Is Sustainable Living More Expensive?
If you are thinking about adopting a sustainable lifestyle but are afraid of the expense or inconvenience, think again! Sustainable living can not only be cheaper but more rewarding.
The first step to living a sustainable lifestyle is adopting a low-waste mindset. Instead of buying something new or throwing things away, ask yourself how you can repair, reimagine and reuse your current belongings. If you do have to buy something new, try to find that item secondhand or possibly rent it before purchasing it new. The average secondhand shopper saves an average of $1,760 a year on their pre-loved purchases, it only makes sense financially to purchase sustainably!

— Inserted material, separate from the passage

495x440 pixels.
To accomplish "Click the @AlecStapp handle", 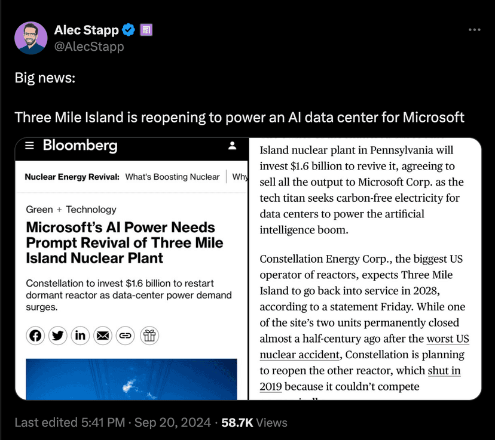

Next, if you buy the same single-use items over and over again, why not switch to a reusable option instead? Sustainable alternatives to disposable products are less wasteful and save money. Swapping out five everyday items with greener, reusable alternatives can save you approximately $475 - $870 per year.

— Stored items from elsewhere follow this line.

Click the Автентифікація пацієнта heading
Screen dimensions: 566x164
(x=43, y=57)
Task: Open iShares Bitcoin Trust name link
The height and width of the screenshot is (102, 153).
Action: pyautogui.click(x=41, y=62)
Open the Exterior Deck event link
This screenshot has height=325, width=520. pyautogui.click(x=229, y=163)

A sustainable lifestyle is also often healthier. For example, dusting off your old bike and making short trips on a bike has been linked to better health and a longer life. It can also save $1,568 per year on fuel and maintenance when driving.
Food is another important aspect of a sustainable lifestyle. While a strictly vegan diet is not required to live a sustainable lifestyle, adopting a more plant-based diet can save you roughly $1,196 a year. However, at any level cutting animal proteins when possible is both good for the environment and your wallet. Meat is often more expensive than fruits, veggies, and legumes. Incorporating more plants in lieu of meat and dairy will reduce your grocery bill and your carbon footprint.
There are certainly times when a sustainable purchase may be more expensive upfront. But in the long term, buying energy-efficient appliances and renewable energy sources like solar panels will decrease your bills because you won't need to rely on non-renewable sources of energy. With a little investment upfront, making your home more energy efficient could save you $1,560 a year.
Altogether, these lifestyle adjustments could give you an extra $6,974 in your pocket every year. If everyone were to make similar shifts, we could save $26 trillion by 2030.